Debtor filed an objection to the claim on November 17, 2004. (Record Tab 23.) The bankruptcy court sustained the objection in its Memorandum Opinion and Order dated January 6, 2006. (Record Tab 8.) In so doing, the bankruptcy court concluded that the DCP Component was released by the USWA's 1999 settlement with Debtor that transferred Appellant's DC Plan account to the DB Plan, which subsequently was taken over by the PBGC. (Record Tab 8-10 11.) Alternatively, the bankruptcy court concluded that the DCP Component was included in the Copperweld Settlement, and was satisfied by payments made to Appellant pursuant to Copperweld's plan of reorganization. (Record Tab 8-11.) The bankruptcy court also found the DCP Component of Appellant's claim duplicative of his general unsecured claim and, therefore, barred by collateral estoppel. (Record Tab 8-13.) The bankruptcy court further concluded that both the Severance and WARN Components of Appellant's claim were released by the Stipulation and Order with the USWA, acting in its capacity as the exclusive bargaining agent for Appellant. (Record Tab 8-11 12.)
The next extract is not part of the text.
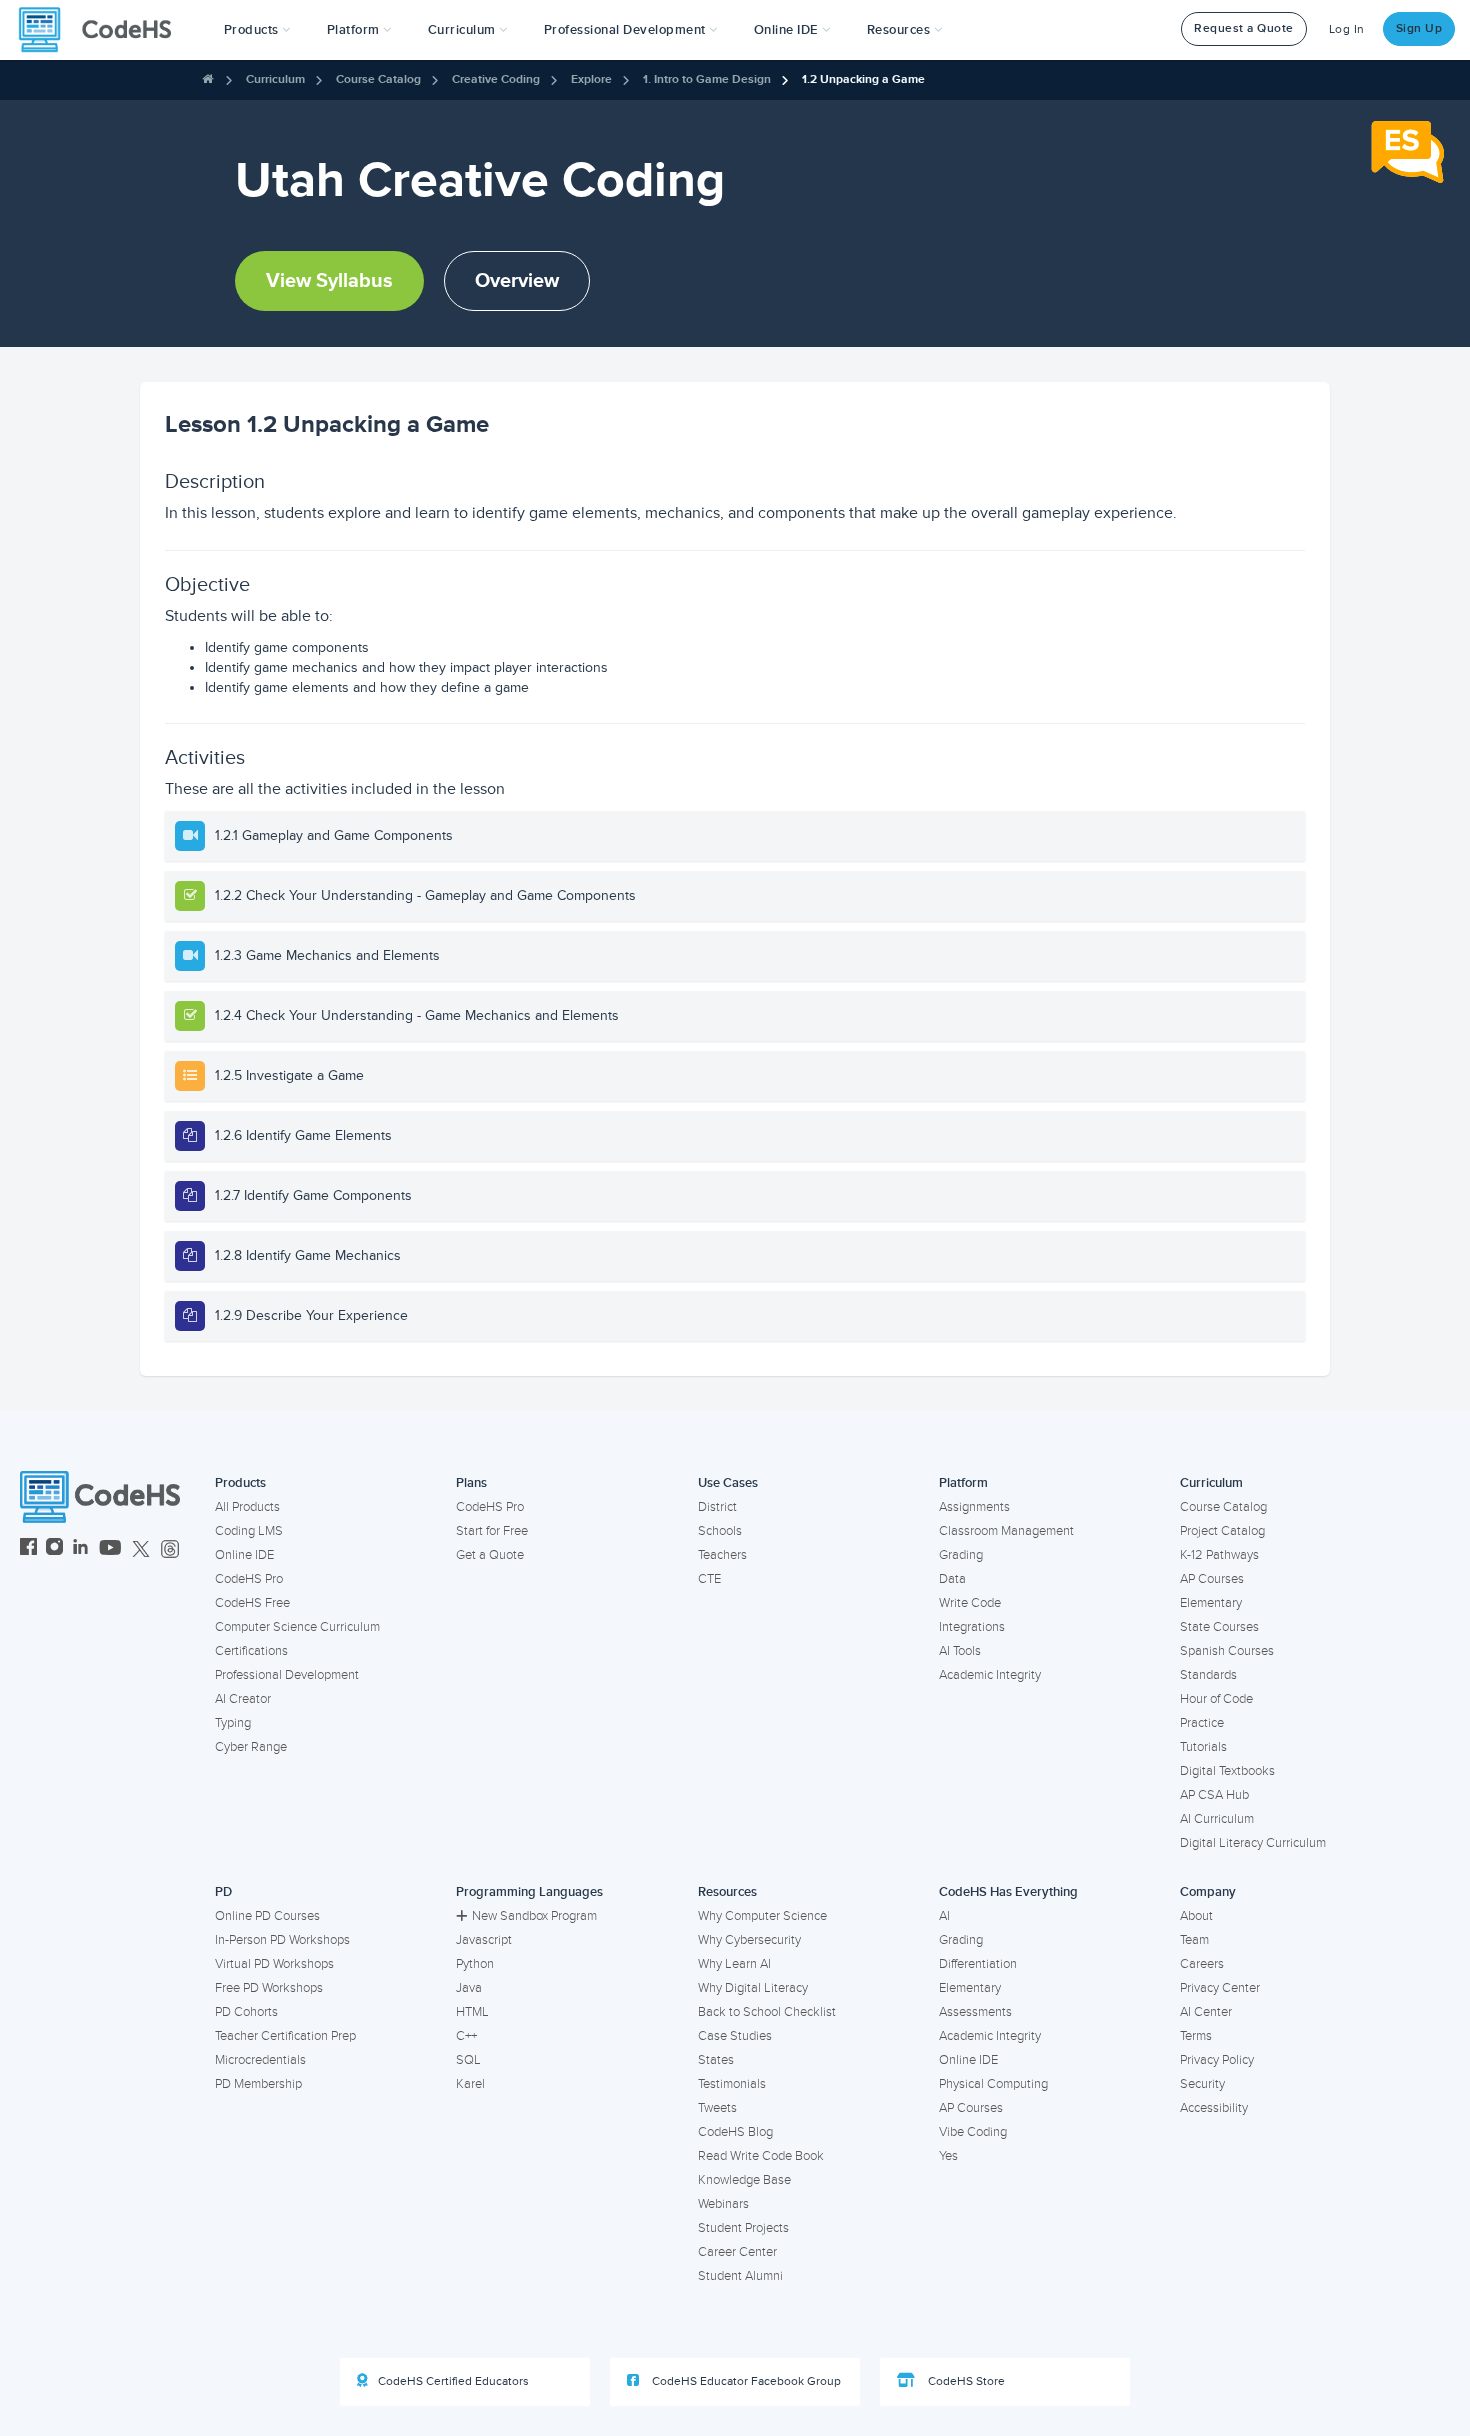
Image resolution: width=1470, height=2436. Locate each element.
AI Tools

On January 17, 2006, McMillan filed a motion to amend and supplement finding and for reconsideration of the January 6 Order. (Record Tab 6.) The bankruptcy court treated the motion as one to alter or amend a judgment under Rule 59(e), and as a motion for reconsideration of the disallowance of a claim under 11 U.S.C. § 502(j). (Record Tab 3.) The bankruptcy court denied the motion in a Memorandum Opinion and Order dated March 7, 2006. ( Id.) It is from that order that McMillan now appeals. (Docket No. 1.)
II. Issues on Appeal
At issue in this case is whether the bankruptcy court erred in sustaining Debtor's objection to Appellant's administrative expense claim. Appellant assigns error to the bankruptcy court's determination that (1) the DCP Component of his claim was: (a) barred as duplicative of a portion of his general unsecured claim; (b) fully satisfied and dismissed with prejudice as a result of the Copperweld Settlement; and, (c) not entitled to administrative expense status; (2) the Severance Component was released pursuant to terms of the Stipulation and Order reached by Debtor and the USWA; and, (3) the WARN Component was also released by the Stipulation and Order. With respect to the DCP Component, Appellant also contends that the bankruptcy court improperly failed to consider the fact that the balance in his DC Plan account "vested" prior to the 1999 Settlement Agreement, and failed to make specific findings regarding whether those funds were "already-earned" and "vested in a particular individual."
III. Law and Analysis
A. Standard of Review
The bankruptcy court's findings of fact are reviewed for clear error and its conclusions of law are reviewed de novo. Brady-Morris v. Schilling (In re Knight Trust), 303 F.3d 671, 676 (6th Cir. 2002). Mixed questions of law and fact are to be "separated into their component parts and reviewed under the appropriate standard." Mayor of Baltimore v. W. Va. (In re Eagle-Picher Indus., Inc.), 285 F.3d 522, 527 (6th Cir.), cert. denied, 537 U.S. 880, 123 S. Ct. 90, 154 L.Ed.2d 137 (2002). A factual finding is clearly erroneous when, although there is evidence to support it, the reviewing court is left with a definite and firm conviction that a mistake has been committed. Rogan v. Bank One N.A. (In re Cook), 457 F.3d 561, 565 (6th Cir. 2006). Under a de novo standard of review, the reviewing court decides an issue independently of, and without deference to, the trial court's determination. Treinish v. Norwest Bank Minn., N.A. (In re Periandri), 266 B.R. 651, 653 (B.A.P. 6th Cir. 2001). To the extent the bankruptcy court's opinion is based on stipulated facts, those facts are binding on this court. See Varga v. Rockwell Int'l Corp., 242 F.3d 693, 699 (6th Cir. 2001).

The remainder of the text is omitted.